Que prévoit la réforme ? A lire le site du gouvernement, et à entendre ses ministres, le grand chambardement à venir devrait permettre d'étendre la prise en compte de la pénibilité. "Des droits supplémentaires bénéficieront à toutes les personnes exerçant des métiers pénibles, vante la communication gouvernementale, le compte professionnel de pénibilité (C2P) sera ouvert aux fonctionnaires et aux salariés des régimes spéciaux. Ce sont 250.000 personnes supplémentaires qui pourront bénéficier de points dans le C2P." Qui plus est, "la retraite pour incapacité permanente qui permet un départ à 60 ans sans décote sera étendue aux fonctionnaires et salariés des régimes spéciaux", promet encore le gouvernement. Elle est pas belle la vie ?
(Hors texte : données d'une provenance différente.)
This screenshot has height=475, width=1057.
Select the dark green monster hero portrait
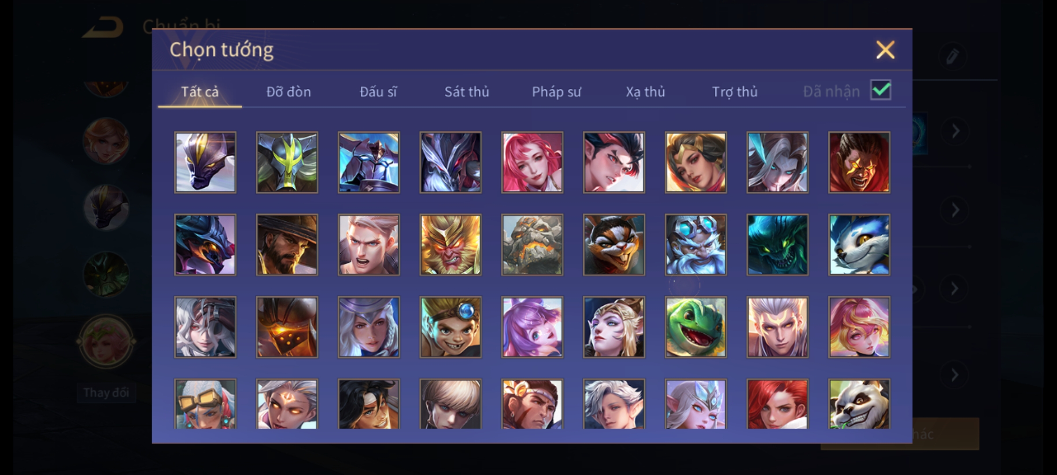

Pas tant que ça, en fait. Pour bien comprendre les enjeux de la réforme, un rappel des règles du jeu actuelles de la pénibilité – aussi bref que possible compte tenu de leur complexité - n'est pas inutile. Dans le secteur privé, les actifs bénéficient de deux mécanismes de prise en compte de la pénibilité : d'une part, le C2P, le compte professionnel de prévention, sur lequel l'accumulation de points tout au long de la carrière permet de partir jusqu'à deux années avant l'âge légal de la retraite – soit 60 ans à la place de 62. D'autre part, depuis la loi Woerth de 2010, un départ à la retraite à 60 ans est possible en cas d'incapacité permanente de 10 %.
Quant au secteur public, il se divise en deux catégories en matière de retraites, valables dans ses trois branches (Etat, territoriale et hospitalière) : la catégorie dite "sédentaire" – à laquelle appartiennent les enseignants, par exemple -, pour laquelle il n'existe pas de système de prise en compte de la pénibilité, et la catégorie dite "active", dont les agents ont un métier dangereux ou reconnu comme éprouvant physiquement. Pompiers, policiers, militaires, infirmiers entrent par exemple dans cette catégorie, qui bénéficie de la possibilité d'un départ en retraite entre 52 et 57 ans. Enfin, sans s’appesantir sur chacun des 42 régimes spéciaux, ces derniers permettent, en règle générale, un départ anticipé à la retraite en compensation de la pénibilité des métiers.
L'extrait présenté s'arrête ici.